This study examines the way resource endowments and decision stakes influence the managerial decision to select a foreign player during the NBA’s amateur draft. Building on evidence that general managers perceive foreign players to be riskier draft choices and on risk sensitivity theory, this study tests hypotheses that NBA teams accept greater uncertainty and risk associated with selecting foreign players in response to indicators of resource deprivation – payroll disadvantage and poor team performance. A regression analysis of 900 NBA draft selections, 2006–2020, provides mixed support for these hypotheses. Teams tend to select more foreign players later in the draft when the stakes of the decision are lower, and payroll disadvantage increases teams’ propensity to select foreign players. Evidence that poor team performance increases teams’ propensity to select foreign players is marginal. Further, the effect of payroll disadvantage tends to decrease across the draft’s first round in conjunction with the decrease in the stakes of each pick. However, the influence of payroll disadvantage appears to remain constant across the second round where NBA rules do not provide contract guarantees to players. In sum, this study adds to the growing bodies of sport management research on risk behavior, foreign players, and the amateur draft.

Disclosure statement

No potential conflict of interest was reported by the author(s).

Notes

1 An empirical validity check described at the beginning of the results section supports the assertion that selecting foreign players is riskier.
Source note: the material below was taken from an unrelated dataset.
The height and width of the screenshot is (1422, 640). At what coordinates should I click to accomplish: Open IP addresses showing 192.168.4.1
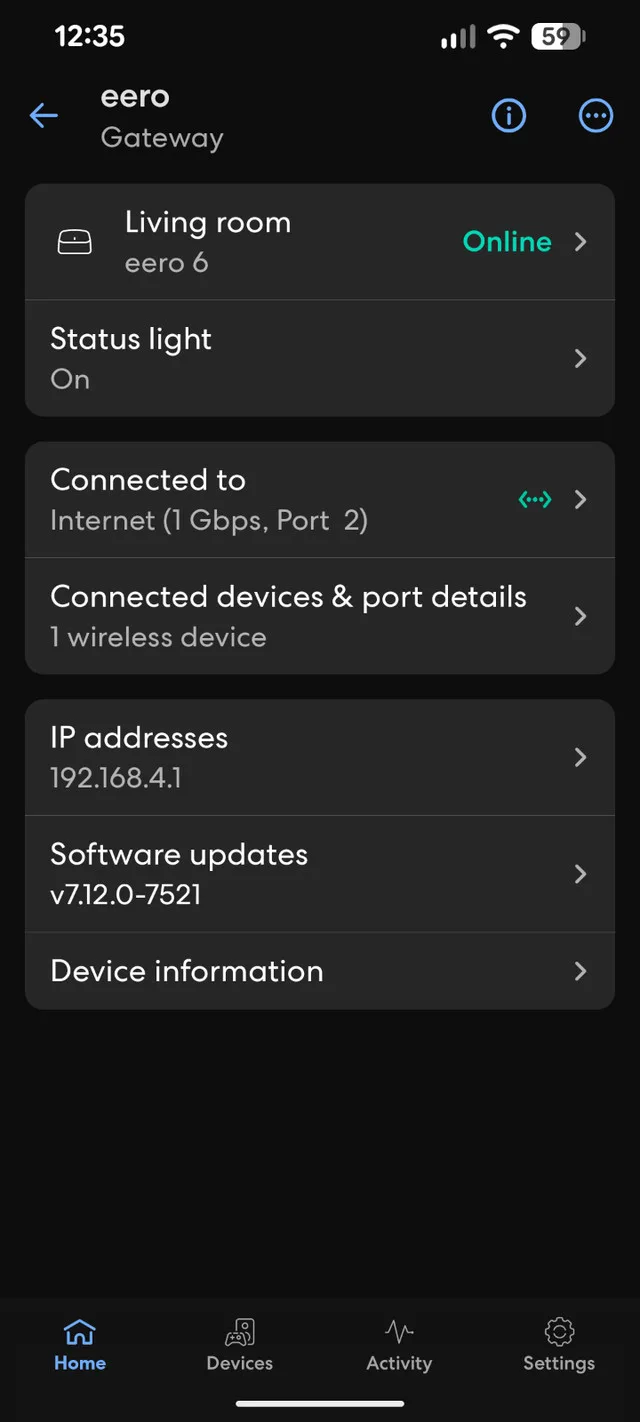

2 Early draft pick, high stakes decisions likely have a higher expected value, but omitting this complexity from the figure does not alter the qualitative implications.

3 A third, steeper, narrower curve to represent the selection of a domestic player with a late draft pick could be added, but this feature is omitted to focus on the moderating effect of decision stakes. Adding this third curve could demonstrate that the low-payroll team would have almost no chance of reaching its aspirational goal by picking a domestic player.

4 All unreported robustness test results are available from the authors upon request.

5 Using decayed and undecayed measures of team performance over the prior four years in the first stage of the analysis do not substantially alter the results.

6 VORP is a box score estimate of the points per 100 team possessions that a player contributed above a replacement-level player, translated to an average team, and prorated to an 82-game season. VORP is like the Boxscore Plus-Minus (BPM) metric but adjusted for playing time. Basketball-reference.com, the source of the VORP data, has detailed explanations of these two advanced performance metrics, which have become widely respected by basketball analysts. The VORP performance deviation variable is skewed so we took the log of one plus the deviation to normalize it for the OLS regression.